Pfc. Manning’s First Statement: War and Wikileaks

  • 03/11/2013
  • Terelle Jerricks

By Cory Hooker, Editorial Intern

While the U.S. government considers Army intelligence specialist Bradley Manning a villain, the rest of the world considers him a hero.

In 2010, Manning leaked more than 750,000 documents pertaining to the recent wars in the Persian Gulf. In a pretrial hearing, on Feb. 28, Manning said that he released those documents to “expose the American military’s disregard for human life.”

Among the documents Manning released was the video of a helicopter gunship attack on two Reuters journalists in 2007, which injured two children and killed civilians. Manning learned that Reuters was seeking a copy of the video under the Freedom of Information Act before his document release, but were being stonewalled by the federal government. Manning likened the development captured by the video “to a child torturing ants with a magnifying glass.”

“I believed that if the general public, especially the American public, had access to the information contained within the  [Iraq and Afghan war logs] this could spark a domestic debate on the role of the military and our foreign policy in general as well as it related to Iraq and Afghanistan,” said Manning, in a 35-page statement that he read during the pretrial hearing.

Manning had unsuccessfully offered the files to the New York Times and the Washington Post before anonymously uploading the war logs to whistleblowing website Wikileaks from a Barnes & Noble in Maryland on Feb. 3, 2010.

“I wanted the American public to know that not everyone in Iraq and Afghanistan were targets that needed to be neutralized, but rather people who were struggling to live in the pressure cooker environment of what we call asymmetric warfare,” he read.

On the day Manning delivered his statement, he pled guilty to 10 of the 22 counts he was charged with in February 2013 in military tribunal. One of the capital offenses for which he was charged — aiding the enemy — carried a potential life sentence. He pled not guilty on this count.

Manning’s attorney, Chase Madar, told Al Jazeera that this charge is “the most ridiculous” of all.

“It’s as if we are prosecuting Nike shoes for aiding the enemy if it turned out that some al-Qaeda operative favoured vintage Air Jordans,” Madar continued. “If it [the charge] does stick it will be a dangerous erosion of press freedom in the United States.”

The government’s main evidence was Osama bin Laden’s computer, which was recovered during the 2011 raid on his compound. The computer allegedly contained Manning’s leaked documents. Oddly enough, this charge was issued months before the raid took place.

Manning was arrested on May 26, 2010. He spent more than 10 months in solitary confinement where he was kept naked in a cell that was lit 24 hours a day to deprive him of sleep. The Geneva Convention, which establishes the standards of international law for the humanitarian treatment of war, categorizes this type of treatment as torture. Legal scholars found his treatment so appalling that 295 of them in the United States sent an open letter to the Justice Department in April 2011 in protest of Manning’s treatment.

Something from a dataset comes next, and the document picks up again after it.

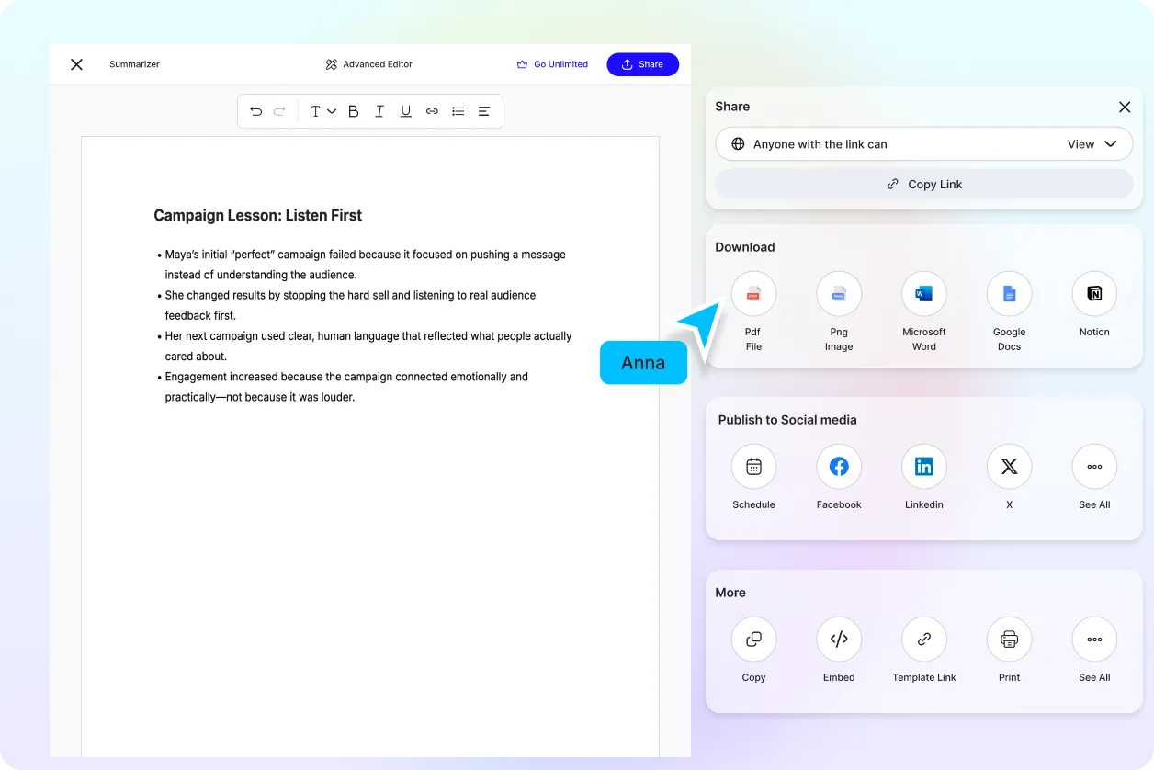Export the summary to Google Docs
Image resolution: width=1154 pixels, height=770 pixels.
[x=1009, y=293]
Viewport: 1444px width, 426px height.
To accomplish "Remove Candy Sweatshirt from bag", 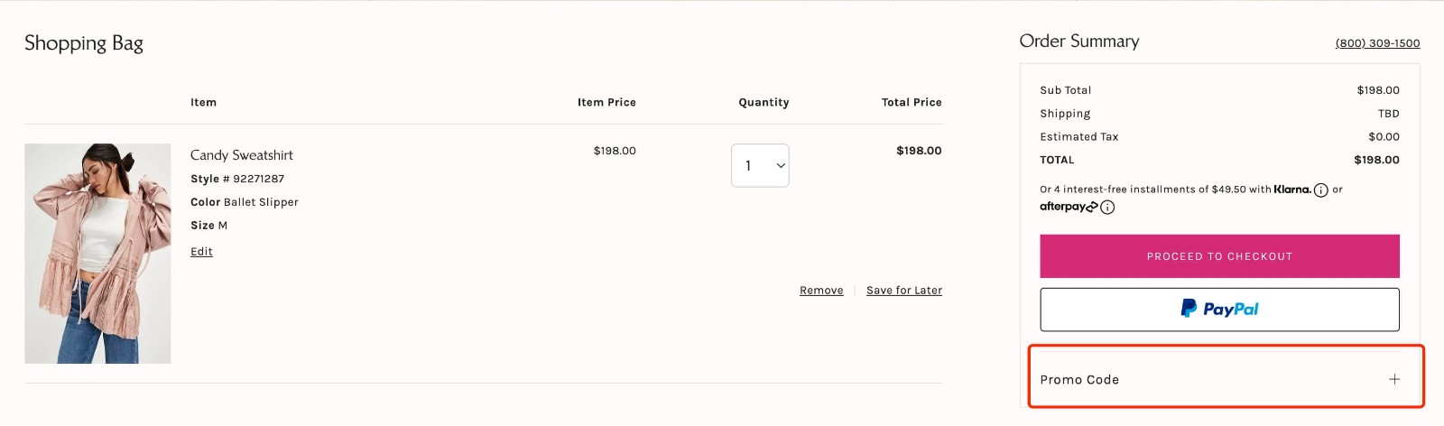I will [x=821, y=291].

Former Pentagon military analyst Daniel Ellsberg had a similar experience to Manning. Ellsberg, who in 1971 leaked the Pentagon Papers to The New York Times, was never convicted for his actions. The Pentagon Papers documented the United States’ political-military involvement in Vietnam and exposed that the Lyndon Baines Johnson Administration had  not only lied about the national interest to the public but also Congress.  Ellsberg says that he released the papers to end what he perceived as “a wrongful war.” He calls Manning “heroic.”

“If Bradley Manning did what he’s accused of, then he’s a hero of mine,” Ellsberg said on the show, The Colbert Report. “I wish I could say that our government has improved its treatment of whistleblowers in the 40 years since the Pentagon Papers. Instead, we’re seeing an unprecedented campaign to crack down on public servants who reveal information that Congress and American citizens have a need to know.”

As a candidate, President Barack Obama expressed his support for whistleblowers because he believed it was courageous and inline with the best traditions of American patriotism. But as president, his actions contradicted his rhetoric.

Obama has revived and prosecuted more people under the Espionage Act than every other president combined since 1917 when the law was enacted. One of those prosecuted was John Kiriakou, a former CIA agent who exposed the prior administration’s use of waterboarding and other “enhanced interrogation” techniques.

Manning’s future is still unknown. Military prosecutors have made it clear they are out for blood. They plan to call 141 witness, including 15 who will say that Manning has harmed national security. For now, Judge Denise Lind closed the court hearing to the press and public until Manning’s next hearing, from April 10 through 12.